Rather than locking em up and throwing away the key, get-tough-on-crime types are looking at the data. U.S. Senator Jim Webb of Virginia, in a Parade Magazine article last year, wrote that Americans are imprisoned at a rate of 756 inmates per 100,000 residents - nearly five times the world's average. One of every 31 adults is behind bars or on supervised release. "Either we are the most evil people on earth," Webb wrote, "or we are doing something very wrong."

"But it became evident that there needed to be, and there was, a groundswell movement for reform, to nudge both our business and political leaders."

That's Steve Seibert of the Collins Center for Public Policy, which sponsored the 2009 Justice Summit. Associated Industries of Florida and Florida TaxWatch also support cutting recidivism to cut the corrections budget. Seibert noted that it costs a $100 million to build a prison, $25 million a year to operate one, and that the Department of Corrections had more underway - even as the state endured an historic budget crisis.

"We must get past those superficial descriptions of being hard on crime or being soft on crime. Rather, it is time to be smart about crime," Seibert said.

"Smart on crime" means operating efficiencies. It means not releasing inmates with nothing to eat, nowhere to stay, and not enough schooling for a job - especially given the recession and the state's 12-percent unemployment rate. And especially given that 88 percent of inmates will be released at some point.

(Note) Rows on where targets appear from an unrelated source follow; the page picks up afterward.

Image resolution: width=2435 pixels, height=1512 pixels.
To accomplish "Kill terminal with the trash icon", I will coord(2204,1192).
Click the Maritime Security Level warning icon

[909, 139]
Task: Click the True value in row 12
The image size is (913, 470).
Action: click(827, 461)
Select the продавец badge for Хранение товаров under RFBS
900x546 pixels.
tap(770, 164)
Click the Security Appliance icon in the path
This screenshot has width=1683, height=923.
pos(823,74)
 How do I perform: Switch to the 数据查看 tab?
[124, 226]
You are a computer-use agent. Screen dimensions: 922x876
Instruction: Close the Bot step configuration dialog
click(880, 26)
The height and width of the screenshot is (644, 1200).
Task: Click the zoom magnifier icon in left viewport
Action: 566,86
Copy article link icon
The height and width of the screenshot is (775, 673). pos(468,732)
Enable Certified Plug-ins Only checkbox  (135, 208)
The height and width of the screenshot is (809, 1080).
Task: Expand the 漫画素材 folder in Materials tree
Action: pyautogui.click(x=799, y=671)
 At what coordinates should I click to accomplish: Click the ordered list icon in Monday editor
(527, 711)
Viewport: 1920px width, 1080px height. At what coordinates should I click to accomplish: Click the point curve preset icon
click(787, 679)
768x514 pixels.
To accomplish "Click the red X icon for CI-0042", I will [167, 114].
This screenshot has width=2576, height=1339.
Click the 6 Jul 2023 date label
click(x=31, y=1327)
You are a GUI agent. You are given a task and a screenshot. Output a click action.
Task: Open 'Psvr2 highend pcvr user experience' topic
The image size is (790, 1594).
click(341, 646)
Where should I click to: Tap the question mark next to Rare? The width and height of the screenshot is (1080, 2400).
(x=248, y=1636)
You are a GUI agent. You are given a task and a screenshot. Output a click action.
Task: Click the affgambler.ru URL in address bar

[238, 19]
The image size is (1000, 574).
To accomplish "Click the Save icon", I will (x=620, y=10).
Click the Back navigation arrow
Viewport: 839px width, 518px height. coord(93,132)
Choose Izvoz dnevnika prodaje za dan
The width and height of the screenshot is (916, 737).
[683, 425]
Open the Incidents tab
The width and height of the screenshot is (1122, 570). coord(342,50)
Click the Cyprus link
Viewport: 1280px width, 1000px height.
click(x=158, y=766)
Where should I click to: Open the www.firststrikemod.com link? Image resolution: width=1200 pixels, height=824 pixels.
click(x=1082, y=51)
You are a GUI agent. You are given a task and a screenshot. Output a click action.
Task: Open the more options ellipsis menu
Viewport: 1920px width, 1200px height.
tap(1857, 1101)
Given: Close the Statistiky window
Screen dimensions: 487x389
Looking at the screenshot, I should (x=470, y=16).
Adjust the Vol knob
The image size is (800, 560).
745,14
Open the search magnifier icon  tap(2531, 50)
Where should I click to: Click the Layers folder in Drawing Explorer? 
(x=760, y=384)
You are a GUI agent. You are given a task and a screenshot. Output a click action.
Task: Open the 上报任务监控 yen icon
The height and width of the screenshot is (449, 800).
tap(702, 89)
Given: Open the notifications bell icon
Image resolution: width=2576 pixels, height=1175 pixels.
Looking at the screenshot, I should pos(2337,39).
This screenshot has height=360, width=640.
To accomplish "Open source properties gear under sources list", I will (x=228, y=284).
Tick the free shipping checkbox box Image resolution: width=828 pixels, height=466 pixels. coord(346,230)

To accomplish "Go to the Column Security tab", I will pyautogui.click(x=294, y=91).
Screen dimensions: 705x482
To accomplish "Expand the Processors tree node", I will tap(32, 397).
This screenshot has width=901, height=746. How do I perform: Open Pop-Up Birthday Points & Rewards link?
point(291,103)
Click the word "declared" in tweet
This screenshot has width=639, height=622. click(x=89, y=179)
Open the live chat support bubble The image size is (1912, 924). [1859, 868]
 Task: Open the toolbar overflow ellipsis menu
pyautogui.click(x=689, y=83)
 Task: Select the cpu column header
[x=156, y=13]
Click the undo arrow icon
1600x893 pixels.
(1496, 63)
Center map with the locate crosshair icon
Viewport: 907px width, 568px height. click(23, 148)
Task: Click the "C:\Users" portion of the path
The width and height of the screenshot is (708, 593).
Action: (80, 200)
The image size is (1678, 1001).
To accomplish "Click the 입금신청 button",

"And under the regime in Florida right now, basically a third of them get out every year," said Allison DeFoor, a member of Scott's law-and-order transition team. "So which one do you want sitting behind your daughter in a dark theater - the one that got drug treatment and learned how to read and write and came closer to his understanding of God? Or the other one?"

DeFoor, a chaplain in the faith- and character-based program at Wakulla Corrections Institution; he's also been a sheriff and a judge. He says Scott, as the former chief executive of a hospital chain, will base his policies on benchmarks...data...outcomes.

"To put it in Rick Scott terms that the governor might appreciate, you've got a system that is a hospital and wants you back," DeFoor said. "That won't work in the long run. And I think that anyone who's run hospitals should grasp that pretty quick, and I believe this governor understands these issues pretty well."

What cuts recidivism: dealing with problems that land most inmates behind bars in the first place. Estimates show as many as 80 percent with a substance-abuse or mental-health problem. The average education is barely seventh grade. Texas Representative Jerry Madden, a long-term GOP lawmaker who led his state's efforts to divert offenders into mental health and drug treatment programs, said prison reform is not a partisan issue.

"This is an issue where both thoughtful conservative thinkers and thoughtful moderate or liberal thinkers generally will agree," said Madden. "They'll disagree at the fringes. You have some areas that they'll disagree on. But if you take the vast majority of things that are in there that we deal with in corrections, they'll agree."

According to the Department of Corrections, felons who completed a substance abuse program were 56-percent less likely to return to prison than peers who went untreated. Inmates with a GED and a vocational certificate on release were 18.3 percent less likely to return than the general inmate population.